### GIVEN PASSAGE

210. Telegram From the Embassy in Italy to the Department of State 0

3515. 1. While in last week of Italian electoral campaign signs increasing voter interest have appeared (and although, as indicated below, French situation has in last few days injected new element), campaign has generally lacked atmosphere of crisis marking 1948 and to some extent 1953 elections. Some political leaders claim apathy due to increasing political maturity of voters who appear to be considering [Page 454] issues unemotionally and in some cases apparently reveling in freedom of choice presented in far greater measure than in either 1948 or 1953 [2 lines of source text not declassified.] Also some evidence voters tired of polemics. Traditionally large turnout for Italian elections expected to continue.

2. In contrast with previous elections Center parties, as well as all others, running independently and competing with one another for votes. Campaign polemics among Center parties concentrated primarily on two issues: (1) church-state conflict; and (2) state intervention versus private enterprise in economic sphere. Leftists have stressed anti-missile campaign but this has probably not gained them any significant new strength. Presence US troops in Italy has not figured prominently in Leftist campaign. PCI attacks on Common Market do not appear to have aroused interest of electorate but have served to embarrass PSI because of its qualified “neutral support” of Common Market.

3. Despite Prato affair and PRI-PR memorandum to Zoli on Catholic Bishops proclamation,1 Embassy under impression anti-clericalism as campaign issue not likely hurt DC. DC leaders in fact say net effect of issue will be to DC advantage. Issue is now and has been for many years political stock-in-trade PRI-PR and latest step vis-à-vis Zoli obvious attempt to thrust PRI-PR ticket into limelight far out of proportion importance both parties. Although PCI-PSI have launched charge DC, in alliance with ecclesiastical authorities, aiming at “clericalization of state”, lately both parties emphasis this theme seems to have tapered off. Voters to whom these parties appeal anti-clerical in any event. Saragat May 11 pointed out it is not in PSI interest to widen breach between Catholic and non-Catholic workers. On balance, Embassy believes church support one of major sources of DC strength and will continue to be.

4. Clever and intelligent manipulation private enterprise vs state intervention issue by Malagodi (PLI) presumably one of reasons many political observers predicting large PLI gains May 25. To some extent Covelli and PNM have campaigned on this issue too, emphasizing state should intervene to assist private enterprise, not to control or impede it. Fanfani has tried to blunt issue by assuring public DC will restrain state enterprises and state interventions.

######
### DATASET

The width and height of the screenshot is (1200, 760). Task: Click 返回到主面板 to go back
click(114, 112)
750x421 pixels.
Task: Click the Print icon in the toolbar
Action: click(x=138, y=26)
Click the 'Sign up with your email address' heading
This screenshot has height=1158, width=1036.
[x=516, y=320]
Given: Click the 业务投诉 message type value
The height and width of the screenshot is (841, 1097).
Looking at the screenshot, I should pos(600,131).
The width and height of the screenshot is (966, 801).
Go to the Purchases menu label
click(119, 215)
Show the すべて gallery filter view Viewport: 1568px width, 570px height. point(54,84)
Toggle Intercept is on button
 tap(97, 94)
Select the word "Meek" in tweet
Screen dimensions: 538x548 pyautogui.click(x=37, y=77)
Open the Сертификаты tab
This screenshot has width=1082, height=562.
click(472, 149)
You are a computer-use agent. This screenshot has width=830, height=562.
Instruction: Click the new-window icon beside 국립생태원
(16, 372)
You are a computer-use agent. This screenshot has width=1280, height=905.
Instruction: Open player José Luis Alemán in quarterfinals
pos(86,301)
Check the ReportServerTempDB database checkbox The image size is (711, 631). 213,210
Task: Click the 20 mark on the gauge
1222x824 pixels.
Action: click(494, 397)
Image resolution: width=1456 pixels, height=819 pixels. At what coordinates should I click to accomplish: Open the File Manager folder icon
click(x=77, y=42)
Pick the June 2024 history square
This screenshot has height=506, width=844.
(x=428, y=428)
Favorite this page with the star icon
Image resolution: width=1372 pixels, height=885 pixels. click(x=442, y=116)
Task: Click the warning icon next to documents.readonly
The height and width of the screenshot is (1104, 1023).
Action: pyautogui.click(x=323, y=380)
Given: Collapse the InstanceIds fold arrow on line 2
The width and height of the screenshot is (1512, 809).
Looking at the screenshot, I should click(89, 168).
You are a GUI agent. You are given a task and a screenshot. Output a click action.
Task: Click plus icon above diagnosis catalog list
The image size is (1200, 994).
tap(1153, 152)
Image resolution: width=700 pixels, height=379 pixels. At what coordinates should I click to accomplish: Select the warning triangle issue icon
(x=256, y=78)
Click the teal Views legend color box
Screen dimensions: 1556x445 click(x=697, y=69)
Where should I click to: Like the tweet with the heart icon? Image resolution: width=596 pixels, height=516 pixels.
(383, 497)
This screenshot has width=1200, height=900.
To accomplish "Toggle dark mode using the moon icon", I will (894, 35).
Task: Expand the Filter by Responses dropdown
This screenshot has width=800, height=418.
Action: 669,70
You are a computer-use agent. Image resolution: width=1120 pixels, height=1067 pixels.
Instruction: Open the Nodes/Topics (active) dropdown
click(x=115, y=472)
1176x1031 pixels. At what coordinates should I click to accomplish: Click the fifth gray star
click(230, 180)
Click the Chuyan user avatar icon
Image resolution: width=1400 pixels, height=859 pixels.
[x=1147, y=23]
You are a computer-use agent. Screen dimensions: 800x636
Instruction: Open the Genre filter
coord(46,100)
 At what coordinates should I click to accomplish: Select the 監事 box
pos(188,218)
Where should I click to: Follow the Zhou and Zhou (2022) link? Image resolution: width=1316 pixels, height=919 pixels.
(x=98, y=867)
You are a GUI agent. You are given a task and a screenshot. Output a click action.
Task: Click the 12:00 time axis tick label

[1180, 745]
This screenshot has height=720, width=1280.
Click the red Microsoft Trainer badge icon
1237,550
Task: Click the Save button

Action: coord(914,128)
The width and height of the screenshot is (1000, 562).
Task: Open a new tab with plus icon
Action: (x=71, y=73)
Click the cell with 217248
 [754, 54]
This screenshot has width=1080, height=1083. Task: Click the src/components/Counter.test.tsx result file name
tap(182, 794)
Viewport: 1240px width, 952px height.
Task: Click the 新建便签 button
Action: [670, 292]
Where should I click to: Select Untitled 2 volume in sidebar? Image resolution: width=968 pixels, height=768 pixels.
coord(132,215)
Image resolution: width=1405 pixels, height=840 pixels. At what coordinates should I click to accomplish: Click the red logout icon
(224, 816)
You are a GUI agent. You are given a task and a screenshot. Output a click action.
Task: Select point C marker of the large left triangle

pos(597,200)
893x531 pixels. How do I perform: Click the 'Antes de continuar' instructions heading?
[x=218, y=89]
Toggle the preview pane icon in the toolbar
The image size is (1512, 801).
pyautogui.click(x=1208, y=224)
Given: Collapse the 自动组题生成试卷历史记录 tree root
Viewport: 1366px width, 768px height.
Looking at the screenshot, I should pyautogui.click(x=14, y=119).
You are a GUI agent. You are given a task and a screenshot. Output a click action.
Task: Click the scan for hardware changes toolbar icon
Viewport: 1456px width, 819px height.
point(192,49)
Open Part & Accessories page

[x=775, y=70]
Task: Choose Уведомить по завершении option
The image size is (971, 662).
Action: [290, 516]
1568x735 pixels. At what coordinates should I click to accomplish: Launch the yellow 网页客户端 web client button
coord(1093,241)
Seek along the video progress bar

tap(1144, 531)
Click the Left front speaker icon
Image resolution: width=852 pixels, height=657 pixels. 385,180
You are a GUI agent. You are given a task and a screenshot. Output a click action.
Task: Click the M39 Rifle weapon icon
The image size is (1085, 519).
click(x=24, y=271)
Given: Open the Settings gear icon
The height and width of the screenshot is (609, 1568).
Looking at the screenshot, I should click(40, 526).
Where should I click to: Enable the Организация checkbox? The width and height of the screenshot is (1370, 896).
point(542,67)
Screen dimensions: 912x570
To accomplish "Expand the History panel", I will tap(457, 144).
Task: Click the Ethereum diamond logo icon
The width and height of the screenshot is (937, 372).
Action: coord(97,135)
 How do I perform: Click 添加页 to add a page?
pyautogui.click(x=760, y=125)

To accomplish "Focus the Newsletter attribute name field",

######

● **PROBLEMS TO SOLVE**
1. According to the telegram, which PLI figure is credited with cleverly handling the private enterprise versus state intervention issue?
2. In the listing, rewrite the lines from the one containing "Click the cell with 217248" through the one containing "will tap(457, 144).", swapping "toolbar" for "menu bar" and leaving everything else unchanged.

● **FULL ANSWERS**
1. Malagodi

2.
Click the cell with 217248
 [754, 54]
This screenshot has width=1080, height=1083. Task: Click the src/components/Counter.test.tsx result file name
tap(182, 794)
Viewport: 1240px width, 952px height.
Task: Click the 新建便签 button
Action: [670, 292]
Where should I click to: Select Untitled 2 volume in sidebar? Image resolution: width=968 pixels, height=768 pixels.
coord(132,215)
Image resolution: width=1405 pixels, height=840 pixels. At what coordinates should I click to accomplish: Click the red logout icon
(224, 816)
You are a GUI agent. You are given a task and a screenshot. Output a click action.
Task: Select point C marker of the large left triangle

pos(597,200)
893x531 pixels. How do I perform: Click the 'Antes de continuar' instructions heading?
[x=218, y=89]
Toggle the preview pane icon in the menu bar
The image size is (1512, 801).
pyautogui.click(x=1208, y=224)
Given: Collapse the 自动组题生成试卷历史记录 tree root
Viewport: 1366px width, 768px height.
Looking at the screenshot, I should pyautogui.click(x=14, y=119).
You are a GUI agent. You are given a task and a screenshot. Output a click action.
Task: Click the scan for hardware changes menu bar icon
Viewport: 1456px width, 819px height.
point(192,49)
Open Part & Accessories page

[x=775, y=70]
Task: Choose Уведомить по завершении option
The image size is (971, 662).
Action: [290, 516]
1568x735 pixels. At what coordinates should I click to accomplish: Launch the yellow 网页客户端 web client button
coord(1093,241)
Seek along the video progress bar

tap(1144, 531)
Click the Left front speaker icon
Image resolution: width=852 pixels, height=657 pixels. 385,180
You are a GUI agent. You are given a task and a screenshot. Output a click action.
Task: Click the M39 Rifle weapon icon
The image size is (1085, 519).
click(x=24, y=271)
Given: Open the Settings gear icon
The height and width of the screenshot is (609, 1568).
Looking at the screenshot, I should click(40, 526).
Where should I click to: Enable the Организация checkbox? The width and height of the screenshot is (1370, 896).
point(542,67)
Screen dimensions: 912x570
To accomplish "Expand the History panel", I will tap(457, 144).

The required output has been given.